Study material:
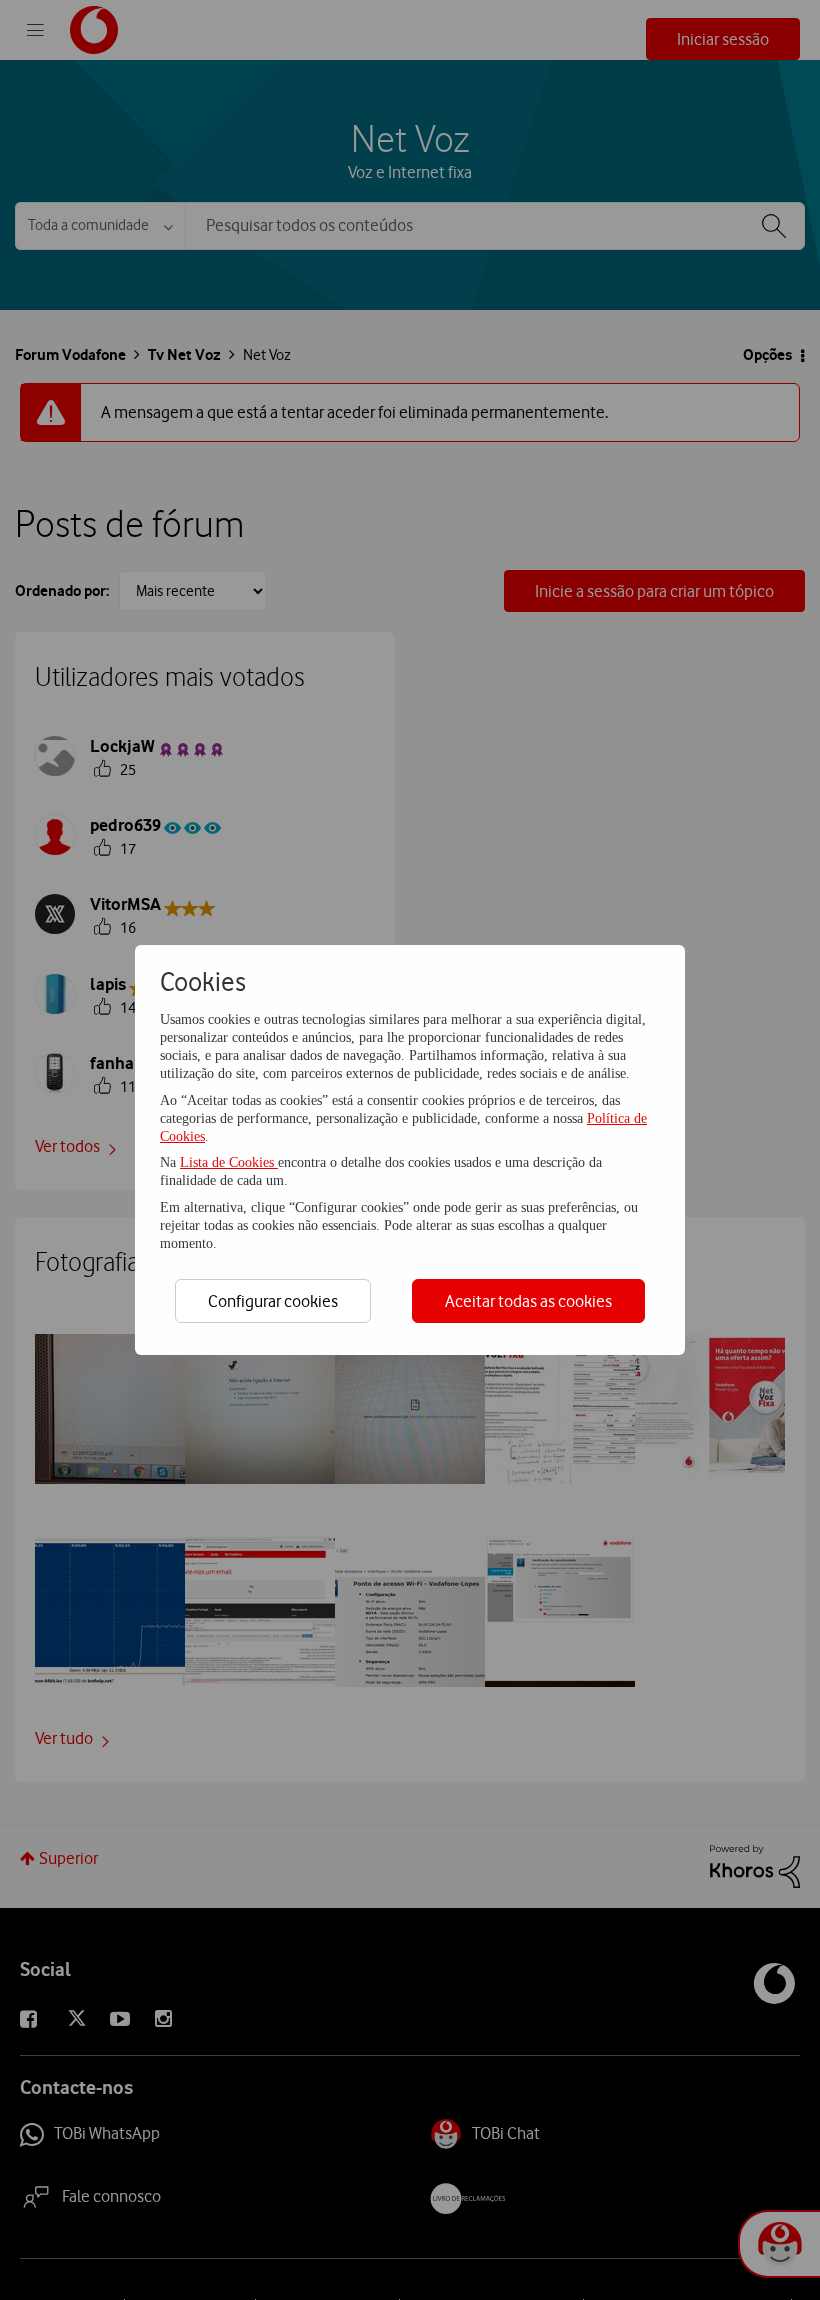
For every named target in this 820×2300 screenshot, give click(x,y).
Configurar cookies (273, 1301)
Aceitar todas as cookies (528, 1301)
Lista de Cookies (229, 1162)
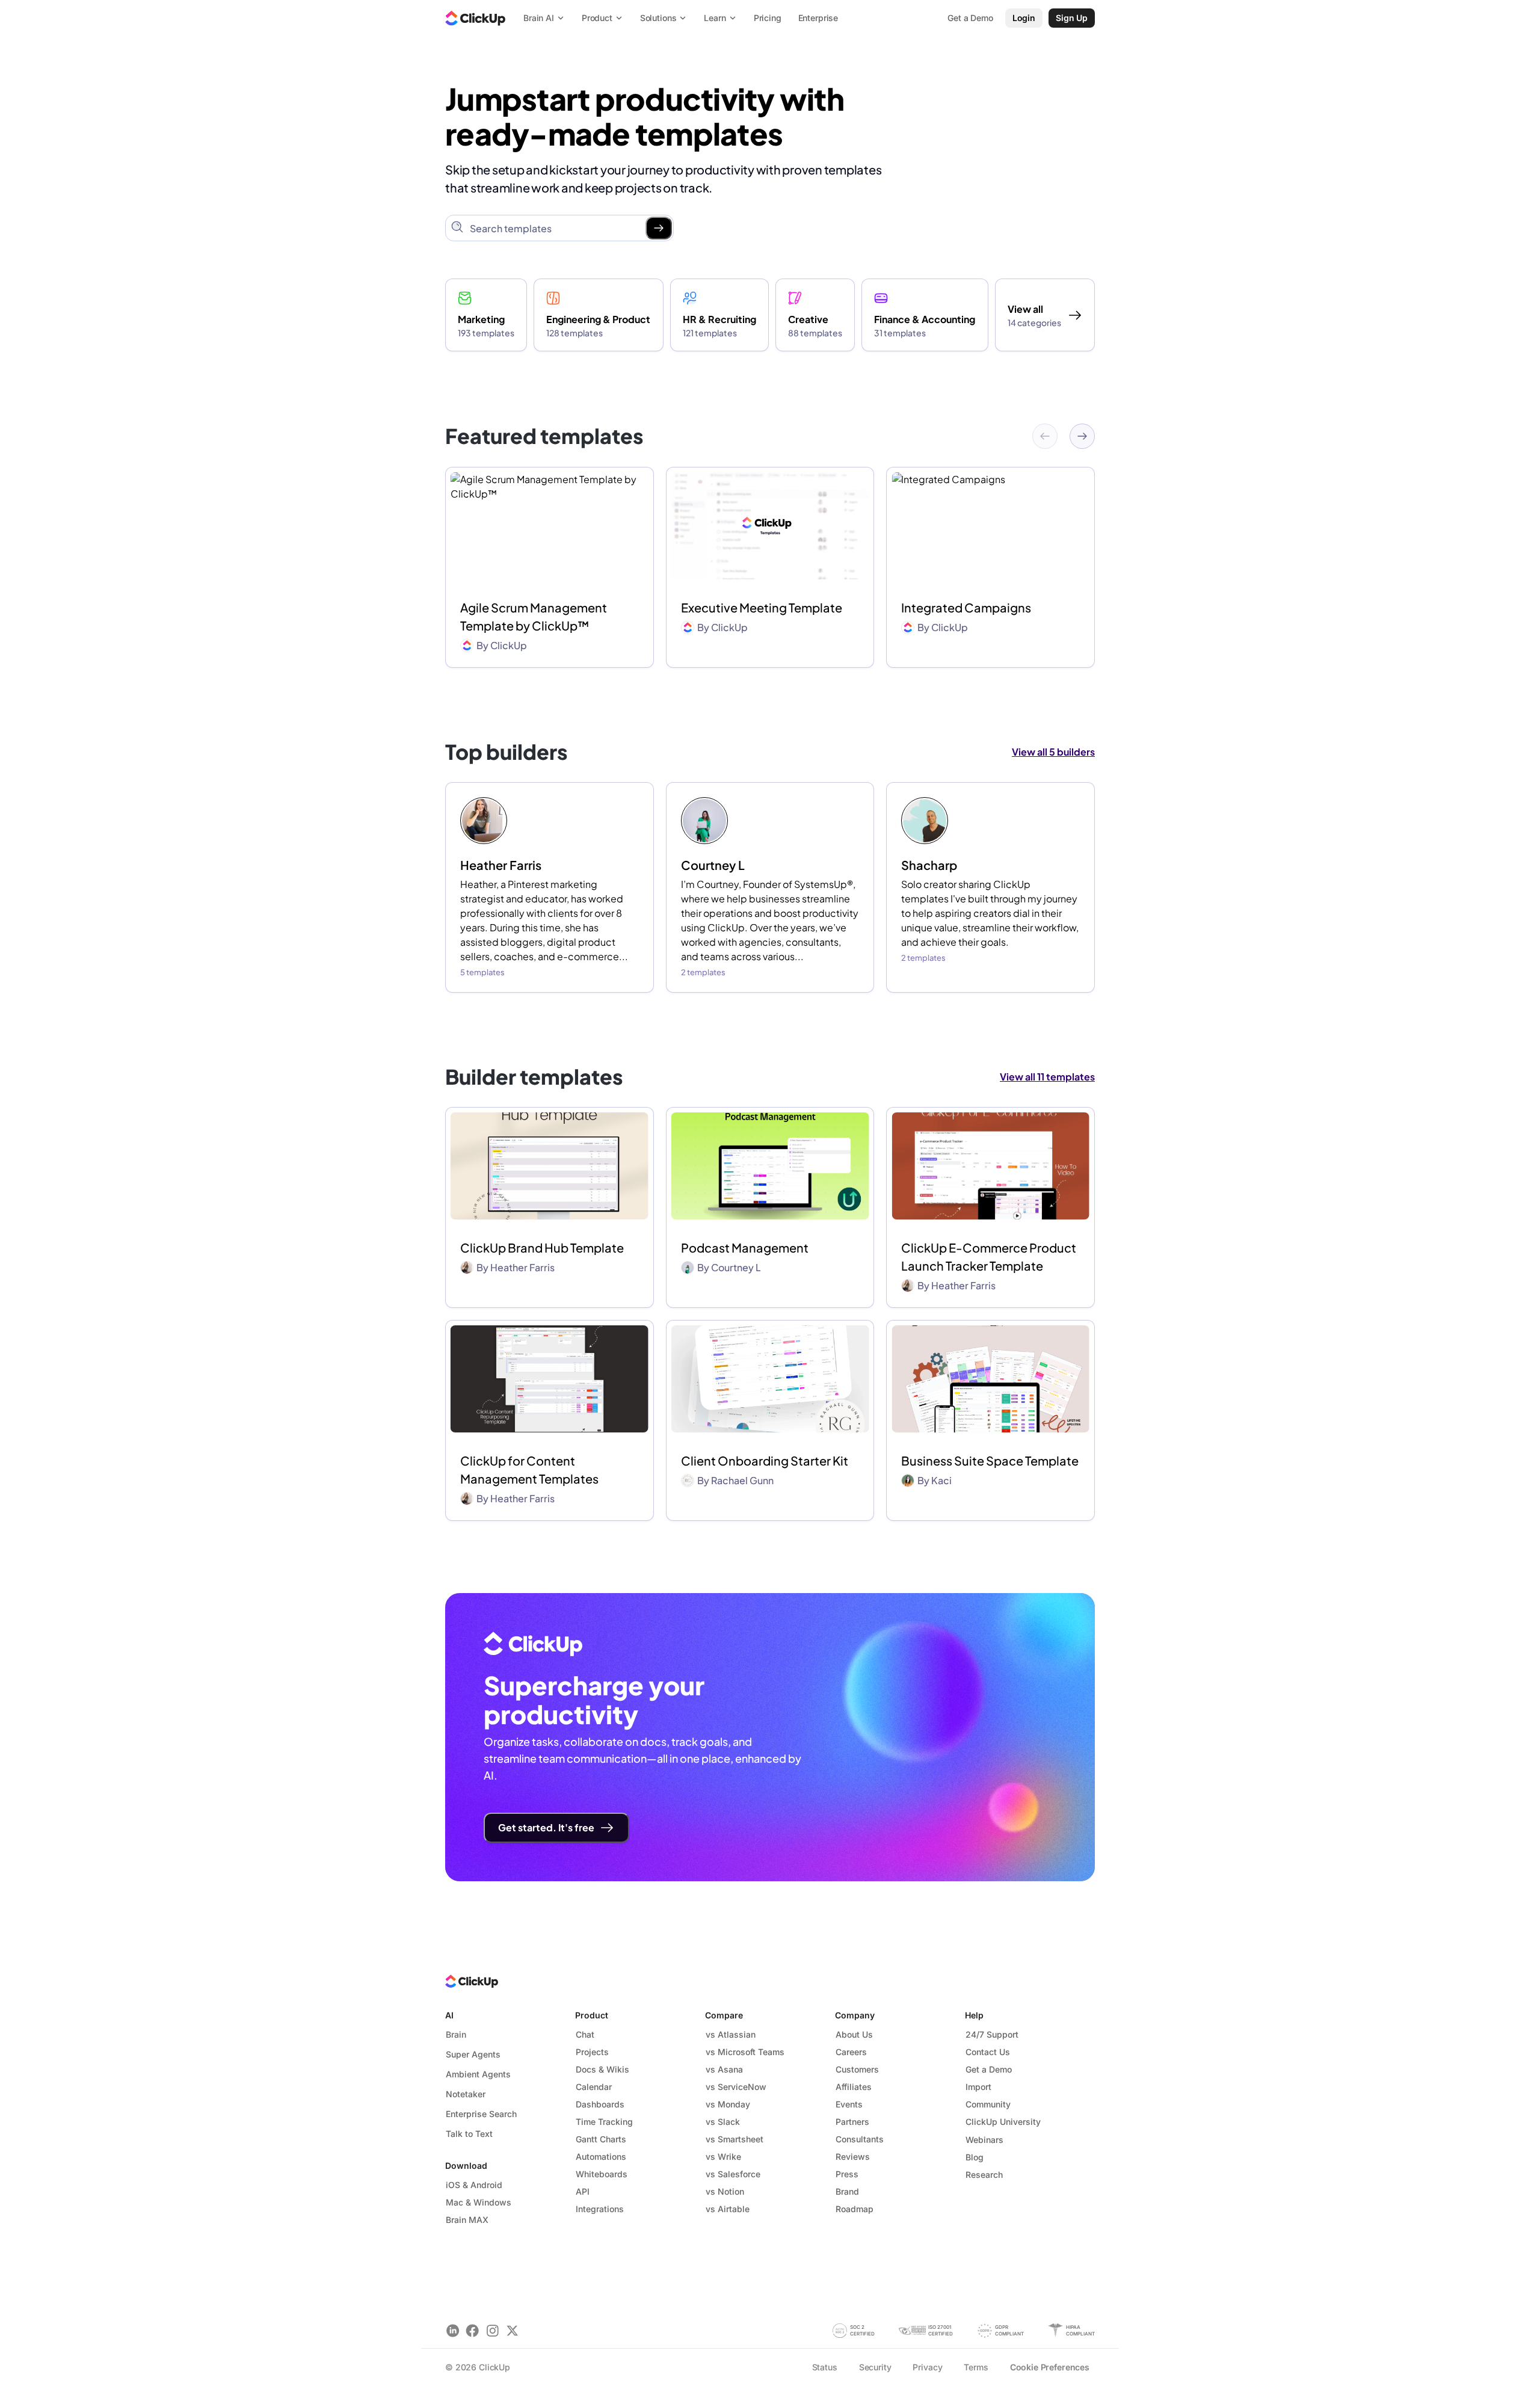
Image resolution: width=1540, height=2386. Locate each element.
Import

Exercise requirements: Retype all the data exactly. Omit pictures.

Problem solution:
For every named target in this 820×2300 screenshot, give click(x,y).
Configurar cookies (273, 1301)
Aceitar todas as cookies (528, 1301)
Lista de Cookies (229, 1162)
Image resolution: width=1540, height=2386. Locate each element.
Import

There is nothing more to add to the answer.